Voilà, dis-je en lisant le billet de M. Servan, le premier mot un peu supportable que je reçois sur cette étrange affaire, depuis que ce ministre est en place. Je vois trop qu’il cédait à des impulsions étrangères.

Puisqu’il consent à conférer avec moi et son collègue Dumouriez, sans un certain autre ministre, je commence à penser qu’il entendra raison.

Mais cette conférence tant demandée le 4, je ne pus l’obtenir que le 8, à neuf heures du soir, et chez M. Servan : quatre journées de perdues. J’y repris l’affaire ab ovo ; peut-être, en la traitant avec chagrin, avec chaleur pour mon pays, eus-je ce qu’on pourrait nommer l’éloquence de la chose ou celle du moment : ce qu’il y a de certain, c’est que les ministres, touchés de toutes les peines qu’on m’avait fait souffrir, convinrent l’un et l’autre, lui, Dumoumiez, qu’il écrirait à MM. Hoguer et Grand, banquiers d’Amsterdam, de me cautionner à tort ou à droit auprès des états de Hollande, jusqu’à la somme, non pas de trois fois la valeur de la cargaison, qu’ils voulaient, mais d’une fois cette valeur ; ce qui n’était pas moins injuste, mais était pourtant nécessaire.

Pendant qu’il en prenait la note, je lui dis : Une fois ou trois fois la valeur, c’est tout un ; puisqu’en fin de compte, en rapportant l’acquit à caution déchargé, cela ne coûtera qu’une commission de banque, et nos fusils vont arriver.

M. Servan convint de me faire remettre cent cinquante mille livres sur les deux cent cinquante mille que son département avait à moi, au delà de cinq cent mille francs d’assignats qui m’avaient été avancés.

Car un certain ministre ne disait pas encore que sept cent cinquante mille livres de contrats de l’État, portant neuf pour cent d’intérêt, sont un dépôt qui ne saurait représenter pour cinq cent mille francs d’assignats qui ne portent nul intérêt, et perdent cinquante pour cent chez l’étranger. Mais nous y reviendrons ; la chose en vaut la peine.

Pendant que M. Servan prenait aussi sa note, je lui dis : Avec ce secours-là, monsieur, s’il faut trois ou quatre mille louis pour lever tous les autres obstacles en Hollande, je les sacrifie de bon cœur. Et nous nous séparâmes tous fort contents les uns des autres.

Mais le 12 juin, c’est-à-dire quatre jours après, n’ayant de nouvelles de personne, j’écrivis (bien fâché) la lettre suivante à M. Servan le ministre :


12 juin 1792.
Monsieur,

« Le jour de la dernière conférence que vous et M. Dumouriez m’avez accordée pour le complément des moyens propres à retirer nos soixante mille fusils de Hollande, j’eus l’honneur de vous répéter que l’argent nécessaire pour gagner tout ce qui enveloppe le haut sénat de ce pays pouvait se porter de trois mille à quatre mille louis, et que cette somme m’était indispensable.

• Données extraites:

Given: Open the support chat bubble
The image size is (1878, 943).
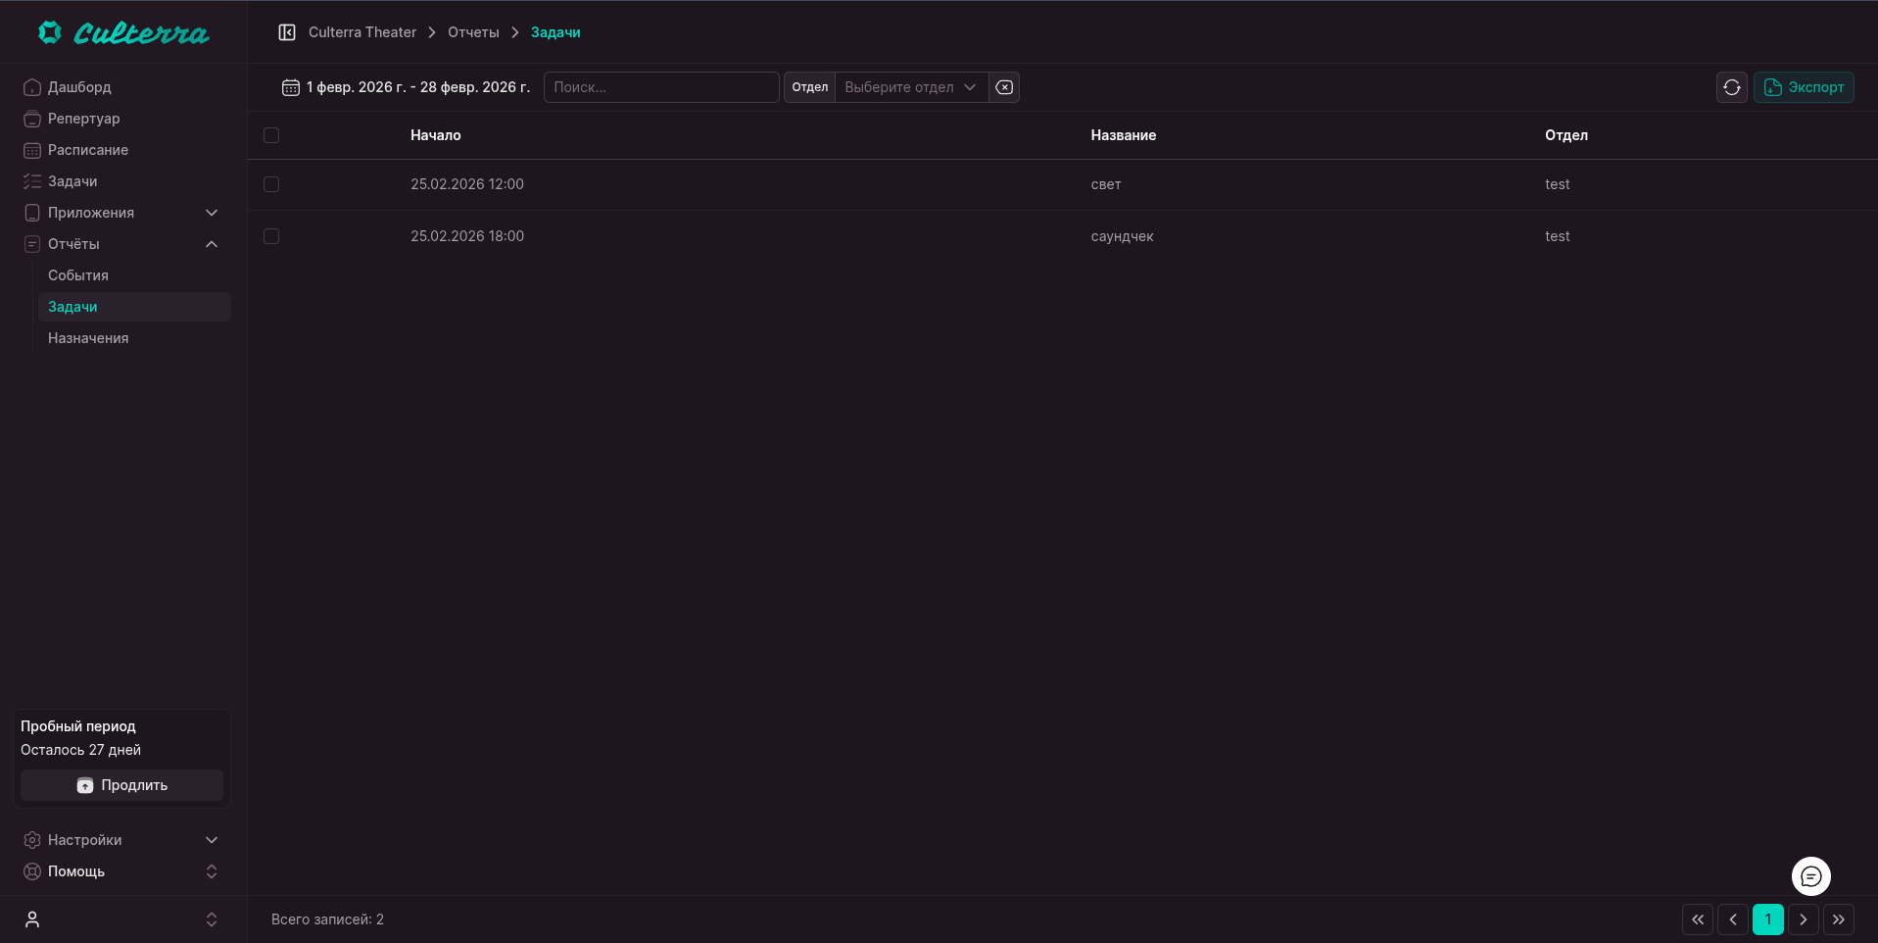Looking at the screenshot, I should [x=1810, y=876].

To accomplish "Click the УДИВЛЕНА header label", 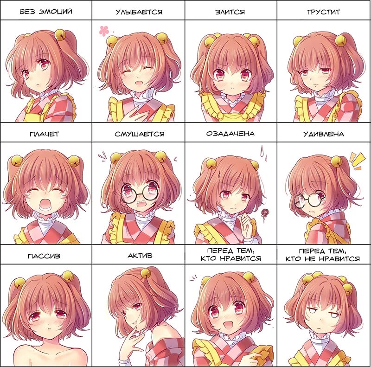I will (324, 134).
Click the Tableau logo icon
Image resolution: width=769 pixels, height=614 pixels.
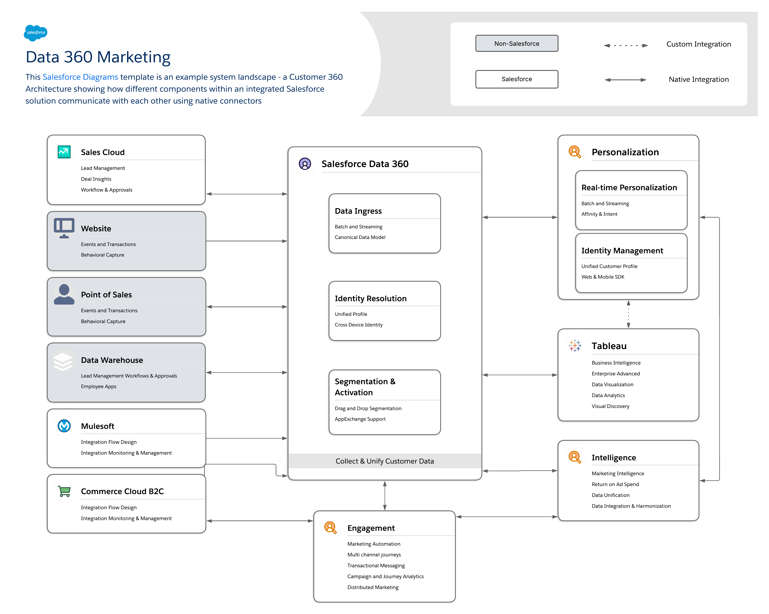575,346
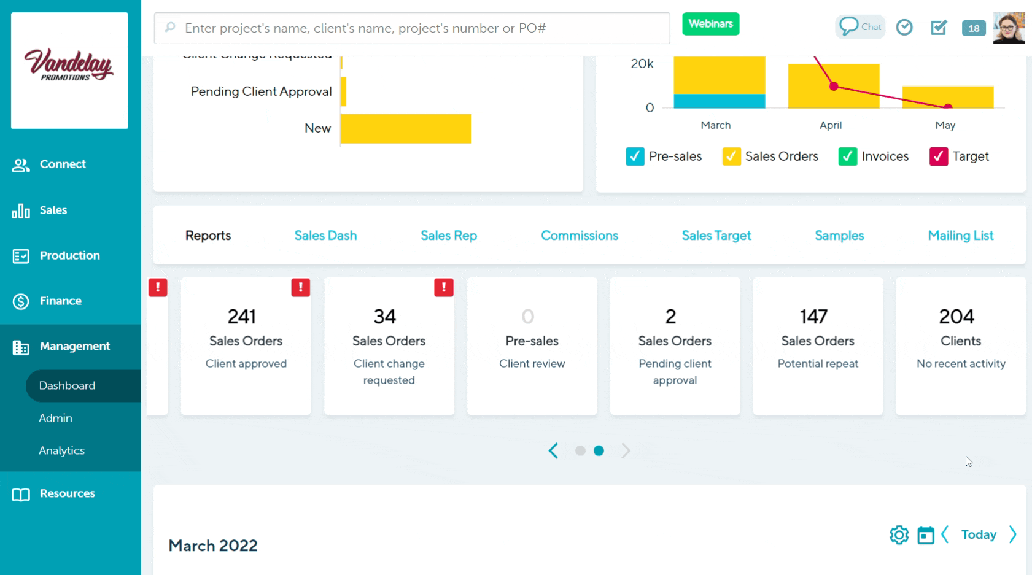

• Tâches:
**A.** D'après l'extrait, quel jour, à quelle heure et chez qui la conférence a-t-elle fini par se tenir ?
**B.** Dans l'extrait, pourquoi le narrateur affirme-t-il qu'une fois ou trois fois la valeur, « c'est tout un » ?
**C.** Relevez toutes les personnes que l'extrait désigne par leur nom.
Basez-vous seulement sur l'extrait.

• Réponses par tâche:
**A.** Le 8, à neuf heures du soir, chez M. Servan.

**B.** Parce qu'au bout du compte, en rapportant l'acquit à caution déchargé, cela ne coûtera qu'une commission de banque, et les fusils vont arriver.

**C.** M. Servan, M. Dumouriez, M. Hoguer et M. Grand.